#### [Excerpted passage]
════════════════════
Kansas Legislature
- Territorial extent: Kansas
- Enacted by: Kansas Senate
- Enacted by: Kansas House of Representatives
- Vetoed by: Governor Laura Kelly
- Vetoed: 20 April 2023
- Veto overridden: 27 April 2023

Legislative history

Initiating chamber: Kansas Senate
- Passed: February 9, 2023
- Voting summary: 28 voted for; 12 voted against;

Revising chamber: Kansas House of Representatives
- Passed: February 23, 2023
- Voting summary: 83 voted for; 41 voted against;

Final stages
- Reconsidered by the Kansas Senate after veto: April 26, 2023
- Voting summary: 28 voted for; 12 voted against;
- Reconsidered by the Kansas House of Representatives after veto: April 27, 2023
- Voting summary: 84 voted for; 40 voted against; 1 absent;

= Kansas Senate Bill 180 =

2023 law in Kansas, U.S.
════════════════════
Dataset entries

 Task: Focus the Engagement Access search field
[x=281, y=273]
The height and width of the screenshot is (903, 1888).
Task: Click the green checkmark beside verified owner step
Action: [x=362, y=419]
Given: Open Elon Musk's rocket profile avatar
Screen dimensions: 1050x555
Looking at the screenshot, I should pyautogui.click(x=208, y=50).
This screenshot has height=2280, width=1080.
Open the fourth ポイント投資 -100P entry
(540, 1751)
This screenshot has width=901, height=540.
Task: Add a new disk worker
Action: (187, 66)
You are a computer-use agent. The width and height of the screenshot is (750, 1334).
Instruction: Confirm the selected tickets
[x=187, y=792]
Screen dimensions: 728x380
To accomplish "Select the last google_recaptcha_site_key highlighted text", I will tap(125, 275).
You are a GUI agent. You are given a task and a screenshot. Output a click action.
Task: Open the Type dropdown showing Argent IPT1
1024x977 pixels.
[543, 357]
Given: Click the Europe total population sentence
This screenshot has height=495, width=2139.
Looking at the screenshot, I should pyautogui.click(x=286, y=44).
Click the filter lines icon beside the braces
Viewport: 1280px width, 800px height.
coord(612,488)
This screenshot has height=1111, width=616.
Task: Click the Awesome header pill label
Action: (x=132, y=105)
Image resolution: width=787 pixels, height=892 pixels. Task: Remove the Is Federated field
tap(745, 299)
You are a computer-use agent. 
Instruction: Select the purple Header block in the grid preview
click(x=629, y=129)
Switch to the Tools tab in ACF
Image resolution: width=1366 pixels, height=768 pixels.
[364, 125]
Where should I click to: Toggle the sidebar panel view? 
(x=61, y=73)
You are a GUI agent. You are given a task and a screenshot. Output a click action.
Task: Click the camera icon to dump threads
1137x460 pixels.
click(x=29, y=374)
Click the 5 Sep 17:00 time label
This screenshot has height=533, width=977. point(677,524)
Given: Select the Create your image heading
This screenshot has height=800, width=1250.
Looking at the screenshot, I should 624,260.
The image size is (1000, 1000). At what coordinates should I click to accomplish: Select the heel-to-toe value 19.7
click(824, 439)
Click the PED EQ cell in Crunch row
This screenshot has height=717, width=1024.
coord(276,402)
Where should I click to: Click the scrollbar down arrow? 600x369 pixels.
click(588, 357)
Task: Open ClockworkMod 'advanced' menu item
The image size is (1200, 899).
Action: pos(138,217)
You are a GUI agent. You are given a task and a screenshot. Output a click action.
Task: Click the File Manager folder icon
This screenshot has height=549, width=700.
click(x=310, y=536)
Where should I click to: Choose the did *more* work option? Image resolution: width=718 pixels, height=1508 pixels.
════════════════════
#### [Exercise 1]
In the Kansas Senate Bill 180 summary, on what date did the Kansas House of Representatives pass the bill before the veto?
#### [Exercise 2]
List every voting summary recorded in the Kansas Senate Bill 180 summary, naming the chamber and stage for each.

#### [Response 1]
February 23, 2023

#### [Response 2]
- Kansas Senate, initial passage: 28 voted for; 12 voted against
- Kansas House of Representatives, initial passage: 83 voted for; 41 voted against
- Kansas Senate, reconsideration after veto: 28 voted for; 12 voted against
- Kansas House of Representatives, reconsideration after veto: 84 voted for; 40 voted against; 1 absent